Abstract

Efficient resource allocation in enterprise wireless local area networks(WLAN) has become more paramount with the shift of traffic toward WLANs and increasing share of the video traffic. Unfortunately, current practise of client-driven association to APs has several shortcomings, e.g., sticky client problem. As a remedy, we propose to move the AP association decision to a periodically-running central controller which aims to maximize the proportionally-fair network throughput. After formulating the optimal mapping problem, we devise several heuristics requiring various degrees of knowledge, e.g., pairwise user-AP link rates, throughput demand of each user. Our analysis via simulations on realistic scenarios (conference, office, and shopping mall) shows the superior performance of our proposals in terms of aggregate logarithmic throughput. While the utility gain over the conventional client-driven approach is modest, up to 18%, the resulting increase in the weakest user's throughput is significant (71-120%) as well as that of AP load balance and fairness of user throughputs.
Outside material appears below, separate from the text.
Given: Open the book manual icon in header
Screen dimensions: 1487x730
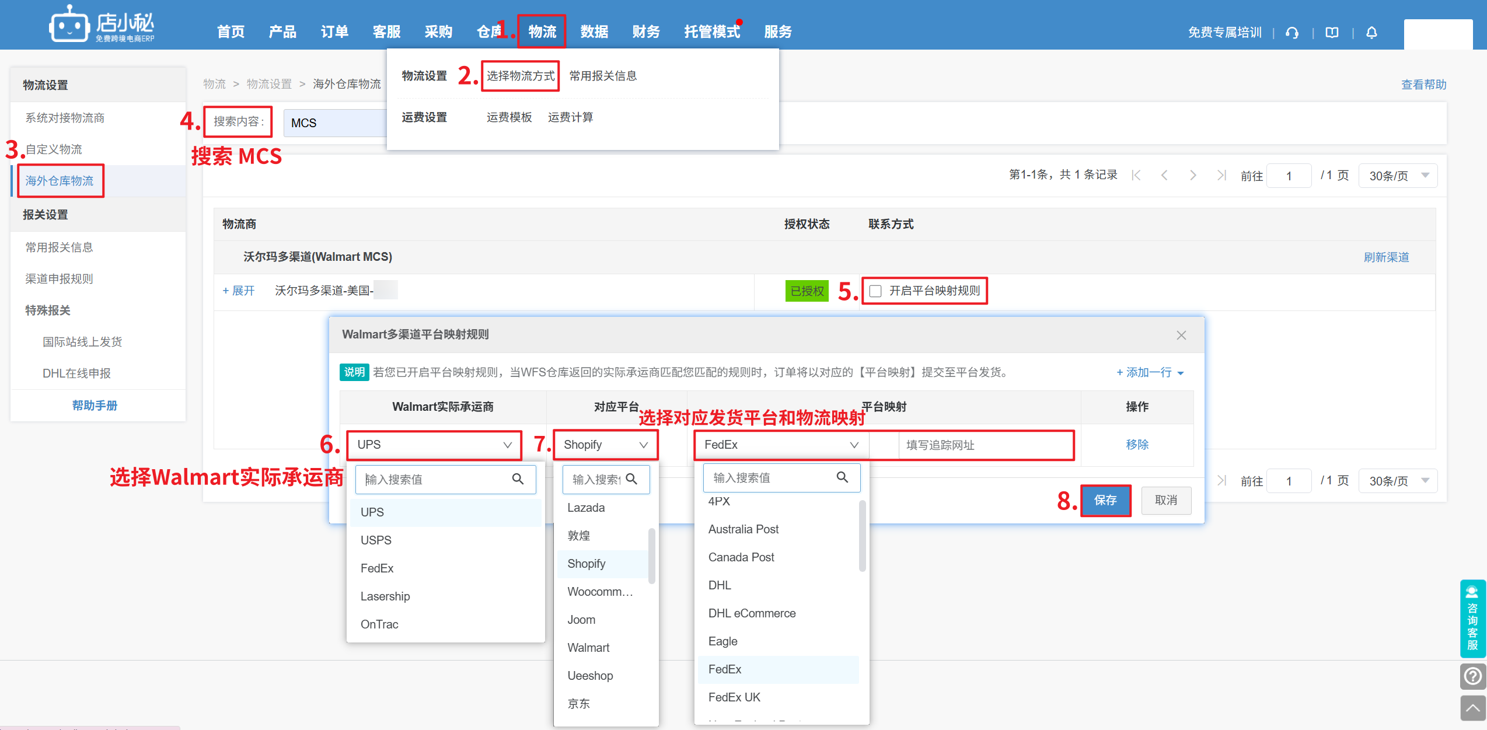Looking at the screenshot, I should 1332,33.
Moreover, our evaluations reveal a very small optimality gap (between 0.1-5%). The highest gain is observed in the conference setting where the users are unevenly distributed in the network and hence there is a huge load imbalance among the APs. While schemes requiring more knowledge, i.e., on handover-cost and traffic demands, perform the best, a naive approach which runs periodically and assigns each user to the AP providing the highest signal level to that user maintains up to 41% gain in the weakest user's throughput over the client-driven handover approach.